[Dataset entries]
[Start of Attachment]

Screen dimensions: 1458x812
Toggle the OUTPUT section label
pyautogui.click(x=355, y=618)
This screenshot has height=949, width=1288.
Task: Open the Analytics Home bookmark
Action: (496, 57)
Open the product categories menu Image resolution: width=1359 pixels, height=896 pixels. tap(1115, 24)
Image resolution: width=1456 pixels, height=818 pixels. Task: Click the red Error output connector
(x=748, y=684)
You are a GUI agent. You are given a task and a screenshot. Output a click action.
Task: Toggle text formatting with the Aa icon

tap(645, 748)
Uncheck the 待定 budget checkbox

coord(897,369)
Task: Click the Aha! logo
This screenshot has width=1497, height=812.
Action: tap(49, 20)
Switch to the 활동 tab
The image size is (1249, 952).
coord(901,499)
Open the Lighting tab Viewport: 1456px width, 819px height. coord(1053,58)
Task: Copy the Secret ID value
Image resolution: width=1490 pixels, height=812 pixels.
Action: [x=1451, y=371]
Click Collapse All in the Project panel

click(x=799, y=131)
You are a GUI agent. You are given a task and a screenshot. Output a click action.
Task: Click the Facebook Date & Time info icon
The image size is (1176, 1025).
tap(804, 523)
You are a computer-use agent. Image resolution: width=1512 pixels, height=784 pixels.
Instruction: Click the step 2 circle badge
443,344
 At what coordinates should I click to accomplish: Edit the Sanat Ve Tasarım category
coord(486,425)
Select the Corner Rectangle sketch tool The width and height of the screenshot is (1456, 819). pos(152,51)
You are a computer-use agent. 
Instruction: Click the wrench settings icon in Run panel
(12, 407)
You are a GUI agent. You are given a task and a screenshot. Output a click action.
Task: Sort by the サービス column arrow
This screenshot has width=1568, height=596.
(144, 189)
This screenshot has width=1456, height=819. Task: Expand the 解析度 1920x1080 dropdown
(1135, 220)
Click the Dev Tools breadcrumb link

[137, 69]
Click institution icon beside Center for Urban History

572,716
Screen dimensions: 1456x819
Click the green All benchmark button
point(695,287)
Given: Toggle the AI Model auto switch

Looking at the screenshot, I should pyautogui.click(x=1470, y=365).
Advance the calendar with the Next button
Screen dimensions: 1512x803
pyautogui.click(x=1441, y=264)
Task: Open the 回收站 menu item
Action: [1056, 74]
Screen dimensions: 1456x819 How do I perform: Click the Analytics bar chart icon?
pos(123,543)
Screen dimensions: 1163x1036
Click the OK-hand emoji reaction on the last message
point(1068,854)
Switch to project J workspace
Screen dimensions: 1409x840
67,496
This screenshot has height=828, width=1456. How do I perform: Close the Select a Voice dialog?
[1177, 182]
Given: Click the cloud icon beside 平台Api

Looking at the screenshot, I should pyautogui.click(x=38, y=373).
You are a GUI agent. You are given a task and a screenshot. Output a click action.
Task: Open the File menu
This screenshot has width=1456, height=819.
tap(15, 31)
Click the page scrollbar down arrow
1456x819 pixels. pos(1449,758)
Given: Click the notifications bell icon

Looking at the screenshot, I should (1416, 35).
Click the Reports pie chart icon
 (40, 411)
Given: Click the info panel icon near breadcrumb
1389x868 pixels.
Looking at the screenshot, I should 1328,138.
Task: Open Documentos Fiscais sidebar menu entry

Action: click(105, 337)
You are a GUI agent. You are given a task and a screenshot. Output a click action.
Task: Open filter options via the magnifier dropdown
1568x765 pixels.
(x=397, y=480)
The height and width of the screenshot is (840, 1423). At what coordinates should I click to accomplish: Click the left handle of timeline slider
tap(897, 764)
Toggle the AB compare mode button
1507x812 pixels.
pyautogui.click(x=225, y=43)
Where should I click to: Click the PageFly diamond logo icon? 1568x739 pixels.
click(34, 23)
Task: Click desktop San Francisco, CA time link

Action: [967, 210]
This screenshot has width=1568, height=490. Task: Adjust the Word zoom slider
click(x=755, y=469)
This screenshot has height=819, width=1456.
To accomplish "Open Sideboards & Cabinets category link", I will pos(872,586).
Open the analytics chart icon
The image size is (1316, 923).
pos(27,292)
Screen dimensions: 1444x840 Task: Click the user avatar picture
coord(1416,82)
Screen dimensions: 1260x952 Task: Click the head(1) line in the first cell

[End of Attachment]

* [Work order]
Go line by line through the data and copy any that contain "info".

* [Result for this task]
Task: Click the Facebook Date & Time info icon
Given: Click the info panel icon near breadcrumb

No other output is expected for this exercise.